Les actions combinées des fédéralistes et des médias inclusifs 
Dans les prochaines années, les codes d’éthique et ceux de la déontologie, les principes de l’honnêteté intellectuelle seront sans aucun doute des domaines d’analyses, de réflexions et d’études des sections de formation en journalisme et en sciences de l’information. 

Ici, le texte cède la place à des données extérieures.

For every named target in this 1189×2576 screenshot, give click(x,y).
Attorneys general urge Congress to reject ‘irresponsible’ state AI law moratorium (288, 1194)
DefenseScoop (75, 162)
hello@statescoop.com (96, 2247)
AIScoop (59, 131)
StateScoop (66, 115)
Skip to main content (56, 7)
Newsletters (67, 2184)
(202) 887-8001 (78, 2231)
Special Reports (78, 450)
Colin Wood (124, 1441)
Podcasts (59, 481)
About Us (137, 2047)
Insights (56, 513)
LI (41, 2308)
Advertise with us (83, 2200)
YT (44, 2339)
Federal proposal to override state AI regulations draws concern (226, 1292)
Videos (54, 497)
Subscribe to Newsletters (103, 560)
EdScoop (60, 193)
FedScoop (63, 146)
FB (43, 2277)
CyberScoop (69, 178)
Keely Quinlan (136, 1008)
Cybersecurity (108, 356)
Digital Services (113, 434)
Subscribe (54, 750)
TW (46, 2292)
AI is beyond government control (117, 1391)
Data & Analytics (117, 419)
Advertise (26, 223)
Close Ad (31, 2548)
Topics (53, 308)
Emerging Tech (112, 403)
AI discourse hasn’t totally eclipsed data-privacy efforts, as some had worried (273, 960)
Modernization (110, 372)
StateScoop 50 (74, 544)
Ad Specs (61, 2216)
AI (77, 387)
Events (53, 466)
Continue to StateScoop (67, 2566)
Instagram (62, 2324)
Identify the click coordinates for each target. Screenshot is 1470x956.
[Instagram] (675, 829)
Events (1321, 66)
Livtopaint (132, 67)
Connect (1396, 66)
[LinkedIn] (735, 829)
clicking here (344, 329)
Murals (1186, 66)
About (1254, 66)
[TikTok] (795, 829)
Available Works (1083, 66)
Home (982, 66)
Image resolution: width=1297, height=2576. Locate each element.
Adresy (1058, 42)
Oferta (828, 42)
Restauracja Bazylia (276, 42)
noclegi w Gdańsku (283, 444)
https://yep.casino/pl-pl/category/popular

Le rôle des médias télévisuels, radiophoniques et écrits ont, à mon humble avis, failli à leur devoir d’information de toutes les couches de la population. En effet, des pans entiers de citoyens du Québec ont, durant cette campagne électorale, été méprisés, ignorés et dédaignés dans leur droit à l’information. Le reste se passe de commentaires. 
Le Parti Québécois, son organisation et son fonctionnement. 
Si les stratégies des parties adverses ont fonctionné elles ont été surtout performantes grâce à leur combinaison avec celles des fédéralistes. Personne ne saurait le nier. 
À ce stade de la réflexion le Parti Québécois a failli dans sa vision et sa démarche globales. Cela ne serait pas arrivé si les axes de travail de la plateforme électorale - s’il y en avait une - n’avaient pas été corrompus par les incohérences des messages diffusés. Était-ce généré par des désaccords internes ou par le manque de patience pour ne pas dire de précipitation de certains dauphins ? Était-ce en raison de facteurs exogènes nocifs ? Une chose est certaine c’est qu’un parti bien bâti, avec des fondements solides… se relève vite parce que ses leaders, ses militants, ses sympathisants, ses organisations de proximité sont confiants dans le contenu de son projet de société. Est-ce le cas pour le Parti Québécois post 07 avril 2014 ? Le proche avenir nous le dira. 
Des suggestions : Une cure de désintoxication... !? 
À mon sens ce Parti a besoin d’une véritable cure de désintoxication. Oui, il doit réformer son organisation, son fonctionnement et sa stratégie de gouvernance. Il doit aussi revoir ses liens et ses relations avec le citoyen et ses représentants sociaux. Il doit choisir des hommes et des femmes qui ne craignent pas de rencontrer le citoyen, de lui parler et surtout de l’écouter. Il s’agit d’une véritable opération de séduction citoyenne. Et pour terminer le projet de pays devra tenir compte des changements intervenus depuis plus de dix ans au sein de la société toute entière.